The curse of irrelevant 'relevance': Why we should all be cautious about exploiting the next big thing

By Dan Plant, Head of Strategy

May 29, 2015 | 5 min read

This week Warc produced a new Trends snapshot, Livestreaming apps – the value of Periscope and Meerkat for brands, that cautioned marketeers against charging headlong into adoption of these new media technologies without a real understanding of the role they play in consumers' lives or any clear objectives of what your brand is trying to get out of it.

On the one hand, I despair that we need Warc to tell us to have some objectives before we stick our brands on the next big thing, but on the other hand I’m not surprised at all. I’ve been ranting for a while against the overwhelming inclination of the marketing services industry to exploit new media to the point of exhaustion in their desire to be seen to be innovative and 'relevant' to the next generation of consumers.

A few months ago I came across this piece from Steve Cater, published here on The Drum, that suggested that brands were ruining social media by treating them as just 'media' in the advertising sense of the word. By treating social media as just another way to get brand messages in front of an audience, we were in danger of destroying any value that the medium might have.

A year or so later and it sounds like we are going to ruin livestreaming apps in the same way that we may have ruined social media.

Whilst I wasn’t surprised, I did start to wonder why this keeps happening. Why do we all rush to adopt new technologies for our marketing communications when we haven’t even figured out how the current media are actually working for us? What is the driving force behind this unrelenting appetite for media exploitation?
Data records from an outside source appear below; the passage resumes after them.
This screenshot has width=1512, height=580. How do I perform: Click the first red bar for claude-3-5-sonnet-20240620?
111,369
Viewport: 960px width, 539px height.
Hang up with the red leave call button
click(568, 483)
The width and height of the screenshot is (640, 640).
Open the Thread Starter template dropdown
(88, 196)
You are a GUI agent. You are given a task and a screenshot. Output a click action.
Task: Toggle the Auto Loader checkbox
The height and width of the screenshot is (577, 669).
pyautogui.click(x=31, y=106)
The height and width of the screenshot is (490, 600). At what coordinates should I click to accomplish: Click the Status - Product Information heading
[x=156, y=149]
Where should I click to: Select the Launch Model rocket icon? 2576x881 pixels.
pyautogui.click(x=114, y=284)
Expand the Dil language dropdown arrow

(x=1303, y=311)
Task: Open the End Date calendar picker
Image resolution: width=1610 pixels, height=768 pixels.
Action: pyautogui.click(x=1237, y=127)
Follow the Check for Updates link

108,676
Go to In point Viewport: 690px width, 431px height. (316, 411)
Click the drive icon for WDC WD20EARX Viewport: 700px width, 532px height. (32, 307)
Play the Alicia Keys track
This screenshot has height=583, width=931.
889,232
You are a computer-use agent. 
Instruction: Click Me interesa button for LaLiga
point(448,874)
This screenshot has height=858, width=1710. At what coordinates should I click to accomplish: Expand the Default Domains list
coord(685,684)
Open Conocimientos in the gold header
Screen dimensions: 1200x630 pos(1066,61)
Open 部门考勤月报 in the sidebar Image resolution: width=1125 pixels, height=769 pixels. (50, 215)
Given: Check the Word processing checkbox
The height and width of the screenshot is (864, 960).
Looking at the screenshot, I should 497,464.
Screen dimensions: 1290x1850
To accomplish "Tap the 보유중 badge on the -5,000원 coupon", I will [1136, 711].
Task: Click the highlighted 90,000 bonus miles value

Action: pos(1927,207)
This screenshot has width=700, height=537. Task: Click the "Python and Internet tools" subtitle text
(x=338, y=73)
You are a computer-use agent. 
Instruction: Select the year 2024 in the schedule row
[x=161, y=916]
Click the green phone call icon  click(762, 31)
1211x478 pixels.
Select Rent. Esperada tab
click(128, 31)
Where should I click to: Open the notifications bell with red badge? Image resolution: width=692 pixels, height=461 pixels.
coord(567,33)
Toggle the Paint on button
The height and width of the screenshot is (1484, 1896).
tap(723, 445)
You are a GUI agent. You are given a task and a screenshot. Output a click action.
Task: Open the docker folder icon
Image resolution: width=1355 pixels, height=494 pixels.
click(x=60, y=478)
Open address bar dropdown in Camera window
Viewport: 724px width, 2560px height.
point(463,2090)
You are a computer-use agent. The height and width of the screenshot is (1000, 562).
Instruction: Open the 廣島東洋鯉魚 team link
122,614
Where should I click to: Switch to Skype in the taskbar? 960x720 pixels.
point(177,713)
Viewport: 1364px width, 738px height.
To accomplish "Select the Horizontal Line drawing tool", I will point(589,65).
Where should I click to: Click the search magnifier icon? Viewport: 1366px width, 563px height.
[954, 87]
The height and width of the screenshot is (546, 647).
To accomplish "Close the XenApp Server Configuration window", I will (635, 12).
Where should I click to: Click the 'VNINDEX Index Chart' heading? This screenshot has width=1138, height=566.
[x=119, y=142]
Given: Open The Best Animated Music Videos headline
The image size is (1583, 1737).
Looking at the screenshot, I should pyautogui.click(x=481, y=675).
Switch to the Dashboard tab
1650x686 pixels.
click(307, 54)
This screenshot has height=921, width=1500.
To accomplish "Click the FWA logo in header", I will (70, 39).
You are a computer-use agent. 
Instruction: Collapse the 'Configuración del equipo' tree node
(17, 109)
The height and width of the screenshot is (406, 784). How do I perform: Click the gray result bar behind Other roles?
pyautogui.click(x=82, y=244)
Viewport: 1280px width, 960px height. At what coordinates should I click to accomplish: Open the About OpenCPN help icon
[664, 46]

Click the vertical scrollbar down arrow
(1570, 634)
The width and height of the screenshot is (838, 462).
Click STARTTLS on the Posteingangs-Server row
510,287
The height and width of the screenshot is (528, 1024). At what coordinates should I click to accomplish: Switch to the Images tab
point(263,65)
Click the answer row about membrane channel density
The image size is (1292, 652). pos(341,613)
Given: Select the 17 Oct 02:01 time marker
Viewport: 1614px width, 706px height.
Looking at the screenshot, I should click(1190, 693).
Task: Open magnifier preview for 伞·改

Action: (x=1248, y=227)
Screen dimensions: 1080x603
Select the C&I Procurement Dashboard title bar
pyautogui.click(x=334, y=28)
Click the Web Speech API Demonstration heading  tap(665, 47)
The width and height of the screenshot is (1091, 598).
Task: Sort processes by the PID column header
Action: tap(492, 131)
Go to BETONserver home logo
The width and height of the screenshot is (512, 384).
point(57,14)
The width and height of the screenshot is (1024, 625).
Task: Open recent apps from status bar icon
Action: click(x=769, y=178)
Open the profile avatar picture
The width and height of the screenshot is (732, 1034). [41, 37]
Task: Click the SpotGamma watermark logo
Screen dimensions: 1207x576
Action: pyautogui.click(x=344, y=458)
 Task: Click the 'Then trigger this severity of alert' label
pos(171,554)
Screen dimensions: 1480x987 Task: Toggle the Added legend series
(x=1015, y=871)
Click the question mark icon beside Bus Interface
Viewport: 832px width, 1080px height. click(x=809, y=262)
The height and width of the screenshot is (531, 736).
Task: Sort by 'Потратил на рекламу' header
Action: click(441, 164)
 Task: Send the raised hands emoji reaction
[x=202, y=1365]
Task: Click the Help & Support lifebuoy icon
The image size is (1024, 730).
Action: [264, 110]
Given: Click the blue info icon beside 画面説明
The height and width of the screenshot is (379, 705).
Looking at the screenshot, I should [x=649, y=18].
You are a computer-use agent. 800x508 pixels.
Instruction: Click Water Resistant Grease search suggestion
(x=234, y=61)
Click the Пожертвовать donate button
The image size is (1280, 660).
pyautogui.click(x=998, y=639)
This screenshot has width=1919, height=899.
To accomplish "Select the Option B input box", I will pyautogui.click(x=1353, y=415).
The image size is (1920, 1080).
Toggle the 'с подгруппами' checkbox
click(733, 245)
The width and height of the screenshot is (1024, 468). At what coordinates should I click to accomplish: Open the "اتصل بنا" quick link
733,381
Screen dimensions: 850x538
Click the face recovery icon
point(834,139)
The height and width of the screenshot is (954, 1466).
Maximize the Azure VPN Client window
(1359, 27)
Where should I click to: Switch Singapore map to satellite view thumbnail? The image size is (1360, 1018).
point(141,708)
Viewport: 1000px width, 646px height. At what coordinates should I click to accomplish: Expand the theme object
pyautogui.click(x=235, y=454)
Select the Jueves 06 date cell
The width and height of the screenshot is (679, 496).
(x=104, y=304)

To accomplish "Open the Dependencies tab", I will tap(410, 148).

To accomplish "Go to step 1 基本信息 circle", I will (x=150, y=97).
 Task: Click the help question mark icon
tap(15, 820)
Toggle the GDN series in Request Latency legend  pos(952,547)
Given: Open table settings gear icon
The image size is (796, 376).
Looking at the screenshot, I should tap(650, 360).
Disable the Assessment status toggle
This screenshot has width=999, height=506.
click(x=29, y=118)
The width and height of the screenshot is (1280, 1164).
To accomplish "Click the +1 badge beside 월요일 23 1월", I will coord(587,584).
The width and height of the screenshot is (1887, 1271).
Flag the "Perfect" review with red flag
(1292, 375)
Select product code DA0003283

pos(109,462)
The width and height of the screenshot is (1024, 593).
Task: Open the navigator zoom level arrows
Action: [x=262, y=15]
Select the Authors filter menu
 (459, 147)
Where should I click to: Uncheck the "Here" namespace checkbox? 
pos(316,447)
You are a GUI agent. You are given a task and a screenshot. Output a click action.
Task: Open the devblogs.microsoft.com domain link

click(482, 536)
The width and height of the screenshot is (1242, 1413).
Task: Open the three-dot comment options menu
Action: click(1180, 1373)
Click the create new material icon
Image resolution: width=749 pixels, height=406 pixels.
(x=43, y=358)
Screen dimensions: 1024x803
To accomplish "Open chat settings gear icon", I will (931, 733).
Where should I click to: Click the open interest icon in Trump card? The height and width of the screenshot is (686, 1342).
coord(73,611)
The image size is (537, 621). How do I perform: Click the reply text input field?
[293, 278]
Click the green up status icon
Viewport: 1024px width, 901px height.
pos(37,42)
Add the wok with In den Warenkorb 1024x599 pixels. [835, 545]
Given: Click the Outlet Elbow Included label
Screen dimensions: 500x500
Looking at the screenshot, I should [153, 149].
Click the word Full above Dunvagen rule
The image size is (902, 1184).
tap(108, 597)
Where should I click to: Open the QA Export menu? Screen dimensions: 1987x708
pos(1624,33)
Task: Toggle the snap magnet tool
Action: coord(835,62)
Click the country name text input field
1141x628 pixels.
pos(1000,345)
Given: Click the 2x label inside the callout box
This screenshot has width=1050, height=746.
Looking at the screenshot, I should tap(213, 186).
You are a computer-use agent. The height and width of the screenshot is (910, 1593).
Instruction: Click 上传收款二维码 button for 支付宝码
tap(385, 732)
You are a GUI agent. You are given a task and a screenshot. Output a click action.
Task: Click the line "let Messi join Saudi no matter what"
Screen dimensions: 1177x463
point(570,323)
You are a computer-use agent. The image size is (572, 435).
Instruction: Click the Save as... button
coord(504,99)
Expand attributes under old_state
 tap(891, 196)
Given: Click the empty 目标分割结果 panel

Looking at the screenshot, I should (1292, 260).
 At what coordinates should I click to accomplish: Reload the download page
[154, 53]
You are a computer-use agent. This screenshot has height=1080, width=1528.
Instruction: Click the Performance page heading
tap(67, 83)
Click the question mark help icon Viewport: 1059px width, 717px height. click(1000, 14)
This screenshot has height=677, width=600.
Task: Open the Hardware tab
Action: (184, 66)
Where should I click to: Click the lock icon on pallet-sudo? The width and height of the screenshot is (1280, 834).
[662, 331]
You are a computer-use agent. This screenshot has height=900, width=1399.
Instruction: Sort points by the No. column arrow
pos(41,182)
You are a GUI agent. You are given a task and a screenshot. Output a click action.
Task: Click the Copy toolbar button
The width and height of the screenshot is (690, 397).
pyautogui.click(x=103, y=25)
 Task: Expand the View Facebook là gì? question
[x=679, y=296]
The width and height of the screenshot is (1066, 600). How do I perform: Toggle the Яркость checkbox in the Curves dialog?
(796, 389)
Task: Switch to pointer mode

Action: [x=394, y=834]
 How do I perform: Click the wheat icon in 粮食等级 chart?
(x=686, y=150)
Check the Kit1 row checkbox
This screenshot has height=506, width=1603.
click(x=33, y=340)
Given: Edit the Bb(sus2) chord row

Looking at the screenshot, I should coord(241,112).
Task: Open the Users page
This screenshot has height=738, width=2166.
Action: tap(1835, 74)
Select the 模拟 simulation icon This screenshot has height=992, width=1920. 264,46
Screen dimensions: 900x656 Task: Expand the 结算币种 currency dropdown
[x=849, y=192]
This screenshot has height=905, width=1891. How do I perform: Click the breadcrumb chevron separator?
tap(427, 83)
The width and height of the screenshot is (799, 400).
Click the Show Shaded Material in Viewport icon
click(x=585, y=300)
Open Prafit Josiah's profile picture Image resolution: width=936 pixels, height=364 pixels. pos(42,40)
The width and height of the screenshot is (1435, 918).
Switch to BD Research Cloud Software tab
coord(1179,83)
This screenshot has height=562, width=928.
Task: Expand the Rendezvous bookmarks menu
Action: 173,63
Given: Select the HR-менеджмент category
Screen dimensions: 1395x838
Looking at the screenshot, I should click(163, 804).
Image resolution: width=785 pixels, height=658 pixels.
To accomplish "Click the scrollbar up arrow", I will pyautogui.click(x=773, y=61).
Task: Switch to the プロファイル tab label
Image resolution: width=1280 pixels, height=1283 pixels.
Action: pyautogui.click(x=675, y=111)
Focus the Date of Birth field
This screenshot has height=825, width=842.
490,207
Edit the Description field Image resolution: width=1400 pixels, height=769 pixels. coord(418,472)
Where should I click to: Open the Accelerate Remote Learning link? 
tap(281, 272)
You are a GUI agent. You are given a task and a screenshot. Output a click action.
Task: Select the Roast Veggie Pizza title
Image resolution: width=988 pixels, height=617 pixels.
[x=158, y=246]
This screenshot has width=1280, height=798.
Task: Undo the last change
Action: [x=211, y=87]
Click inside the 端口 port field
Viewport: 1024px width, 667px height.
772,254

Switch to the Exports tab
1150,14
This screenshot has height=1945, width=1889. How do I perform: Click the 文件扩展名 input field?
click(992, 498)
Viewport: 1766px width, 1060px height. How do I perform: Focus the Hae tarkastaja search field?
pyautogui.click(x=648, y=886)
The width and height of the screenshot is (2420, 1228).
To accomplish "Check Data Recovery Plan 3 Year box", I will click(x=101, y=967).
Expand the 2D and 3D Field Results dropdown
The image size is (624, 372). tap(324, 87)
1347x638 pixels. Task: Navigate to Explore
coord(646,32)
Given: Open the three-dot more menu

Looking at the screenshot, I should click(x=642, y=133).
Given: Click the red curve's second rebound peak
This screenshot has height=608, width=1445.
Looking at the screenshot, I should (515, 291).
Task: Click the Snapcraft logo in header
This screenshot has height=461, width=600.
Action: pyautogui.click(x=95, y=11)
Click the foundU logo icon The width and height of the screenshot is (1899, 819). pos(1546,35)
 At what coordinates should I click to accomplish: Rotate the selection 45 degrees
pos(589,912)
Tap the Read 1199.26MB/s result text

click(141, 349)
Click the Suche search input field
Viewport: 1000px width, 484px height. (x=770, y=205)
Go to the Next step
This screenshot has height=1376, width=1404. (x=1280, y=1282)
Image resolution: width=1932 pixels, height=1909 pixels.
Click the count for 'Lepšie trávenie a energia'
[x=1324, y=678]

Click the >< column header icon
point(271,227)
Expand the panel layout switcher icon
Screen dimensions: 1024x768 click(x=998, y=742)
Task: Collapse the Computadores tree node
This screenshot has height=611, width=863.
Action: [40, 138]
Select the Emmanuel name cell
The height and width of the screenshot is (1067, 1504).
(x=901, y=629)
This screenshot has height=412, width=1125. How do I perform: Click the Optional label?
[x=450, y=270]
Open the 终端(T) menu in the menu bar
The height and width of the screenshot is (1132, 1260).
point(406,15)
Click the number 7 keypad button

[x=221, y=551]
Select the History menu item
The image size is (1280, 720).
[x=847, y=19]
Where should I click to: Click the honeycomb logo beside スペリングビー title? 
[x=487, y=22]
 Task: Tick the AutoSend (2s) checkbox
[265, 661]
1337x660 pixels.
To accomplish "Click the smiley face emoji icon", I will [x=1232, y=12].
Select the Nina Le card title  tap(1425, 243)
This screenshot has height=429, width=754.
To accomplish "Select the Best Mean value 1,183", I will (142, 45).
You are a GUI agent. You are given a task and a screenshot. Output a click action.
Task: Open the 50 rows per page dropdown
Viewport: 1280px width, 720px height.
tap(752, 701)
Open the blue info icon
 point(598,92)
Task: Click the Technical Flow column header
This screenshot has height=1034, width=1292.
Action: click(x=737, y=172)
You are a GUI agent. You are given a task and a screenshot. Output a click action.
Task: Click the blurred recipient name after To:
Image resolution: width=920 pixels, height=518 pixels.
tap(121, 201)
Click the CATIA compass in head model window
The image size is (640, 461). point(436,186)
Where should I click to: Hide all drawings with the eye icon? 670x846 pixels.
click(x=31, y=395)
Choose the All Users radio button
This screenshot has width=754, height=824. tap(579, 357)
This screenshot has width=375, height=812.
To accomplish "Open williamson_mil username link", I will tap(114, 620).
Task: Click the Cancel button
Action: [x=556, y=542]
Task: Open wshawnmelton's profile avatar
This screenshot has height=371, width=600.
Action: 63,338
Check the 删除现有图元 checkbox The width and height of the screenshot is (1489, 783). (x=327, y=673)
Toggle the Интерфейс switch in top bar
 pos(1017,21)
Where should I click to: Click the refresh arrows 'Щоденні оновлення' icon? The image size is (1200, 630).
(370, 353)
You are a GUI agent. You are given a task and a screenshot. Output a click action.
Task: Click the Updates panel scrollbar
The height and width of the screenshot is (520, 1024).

My current working hypothesis (for today) is that the problem stems from the massive overuse of one particular word: Relevance.

Every brand I’ve ever worked on is striving to make their brand more relevant. Virtually every media campaign I have planned has striven to find 'relevant media moments' at the right time, right place and for the right people. It’s the 3 Rs of marketing – Relevance, Relevance, Relevance!

Because of that one word we can justify sticking our brand into any new media by arguing that being in that place makes our brand more relevant simply because our consumers are using it.

Now I’m not saying that relevance isn’t important, quite the opposite. But relevance is about so much more than a simple equation of

X media is used by Y consumer

Z brand is in X media

Z brand is therefore relevant to Y

When we say we want our brand to be relevant to consumers what we actually mean is that we want to help consumers understand how, why and when they should use our brand and product – how it fits into their lives.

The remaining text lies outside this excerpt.